Мать Джеммы даже повергла Санина в изумление вопросом: существует ли еще знаменитый, построенный в прошлом столетии, ледяной дом в Петербурге, о котором она недавно прочла такую любопытную статью. А в ответ на восклицание Санина: «Неужели же вы полагаете, что в России никогда не бывает лета?!» — она возразила, что до сих пор так себе представляла Россию: вечный снег, все ходят в шубах и все военные — но гостеприимство чрезвычайное и все крестьяне очень послушны! Санин постарался сообщить ей и ее дочери сведения более точные. Когда же Дмитрий Павлович спел пушкинское: «Я помню чудное мгновенье», все пришли в восторг. Джемма тоже исполнила песню. На чувствительных нотках она возводила кверху глаза — и тогда Санину казалось, что нет такого неба, которое не разверзлось бы перед подобным взором.
Потом Джемма начала читать. Она читала превосходно — совсем по-актерски, оттеняла каждое лицо и отлично выдерживала его характер, пуская в ход свою мимику, унаследованную ею вместе с итальянскою кровью; не щадя ни своего нежного голоса, ни своего прекрасного лица, она — когда нужно было представить либо выжившую из ума старуху, либо глупого бургомистра, — корчила самые уморительные гримасы, ежила глаза, морщила нос, картавила, пищала… Сама во время чтения Джемма не смеялась; но когда слушатели прерывали ее взрывом дружного хохота, — она, опустив книгу на колени, звонко хохотала сама, закинув голову назад, и черные ее кудри прыгали мягкими кольцами по шее и по сотрясенным плечам. Когда хохот прекращался — она тотчас поднимала книгу и, снова придав чертам своим надлежащий склад, серьезно принималась за чтение. Менее удовлетворительно читала Джемма роли молодых девиц, особенно любовные сцены не удавались ей; она сама это чувствовала и потому придавала им легкий оттенок насмешливости, словно не верила всем этим восторженным клятвам и возвышенным речам, от которых, впрочем сам автор воздерживался — по мере возможности.
Санин не заметил, как пролетел вечер, и только тогда вспомнил о предстоявшем путешествии, когда часы пробили десять, вскочил со стула, как ужаленный. Но оказалось, что было уже поздно: на дилижанс он опоздал. Денег на другой не было и приходилось оставаться во Франкфурте до того времени, пока ему их не пришлют. Итальянское семейство пригласило Дмитрия Павловича прийти в гости в следующий раз и обещало познакомить его с женихом Джеммы.

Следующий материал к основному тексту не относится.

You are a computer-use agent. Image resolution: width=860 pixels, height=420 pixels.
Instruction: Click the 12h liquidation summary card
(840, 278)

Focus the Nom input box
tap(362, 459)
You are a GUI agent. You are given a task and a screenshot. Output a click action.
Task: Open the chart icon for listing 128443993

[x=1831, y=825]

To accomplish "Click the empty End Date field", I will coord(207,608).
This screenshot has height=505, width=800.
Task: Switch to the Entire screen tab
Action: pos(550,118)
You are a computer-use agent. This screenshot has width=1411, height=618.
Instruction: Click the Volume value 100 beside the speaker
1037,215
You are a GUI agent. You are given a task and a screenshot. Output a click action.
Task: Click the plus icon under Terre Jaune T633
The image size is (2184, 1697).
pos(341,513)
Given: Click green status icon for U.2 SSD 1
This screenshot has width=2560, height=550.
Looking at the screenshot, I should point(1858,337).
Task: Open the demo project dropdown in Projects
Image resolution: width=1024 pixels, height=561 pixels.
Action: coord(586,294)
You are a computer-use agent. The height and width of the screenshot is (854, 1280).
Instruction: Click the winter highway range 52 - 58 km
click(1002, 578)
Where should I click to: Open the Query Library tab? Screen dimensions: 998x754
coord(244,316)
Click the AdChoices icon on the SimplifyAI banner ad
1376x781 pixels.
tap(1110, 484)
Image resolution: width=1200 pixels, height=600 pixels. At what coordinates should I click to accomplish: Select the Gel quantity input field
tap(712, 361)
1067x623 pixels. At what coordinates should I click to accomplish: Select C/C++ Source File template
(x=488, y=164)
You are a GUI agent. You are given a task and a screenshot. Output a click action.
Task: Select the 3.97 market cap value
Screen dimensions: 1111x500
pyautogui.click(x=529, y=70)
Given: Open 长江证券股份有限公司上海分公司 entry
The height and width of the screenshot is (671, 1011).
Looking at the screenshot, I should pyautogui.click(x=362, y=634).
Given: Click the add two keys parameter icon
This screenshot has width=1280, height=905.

Санина сие известие — бог ведает почему — слегка огорошило. «Счастливчик этот жених!» — мелькнуло у него в уме. Он посмотрел на Джемму — и ему показалось, что он подметил насмешливое выражение в ее глазах.
На следующий день Дмитрия Павловича опять пришел в гости в итальянское семейство. Разговорились о будущности Эмиля. Мальчик хотел стать художником, певцом, его же мать склоняла сына к коммерческой деятельности. Санин не удивился тому, что она держала сторону коммерции, — он это ожидал; но и Джемма разделяла ее мнение.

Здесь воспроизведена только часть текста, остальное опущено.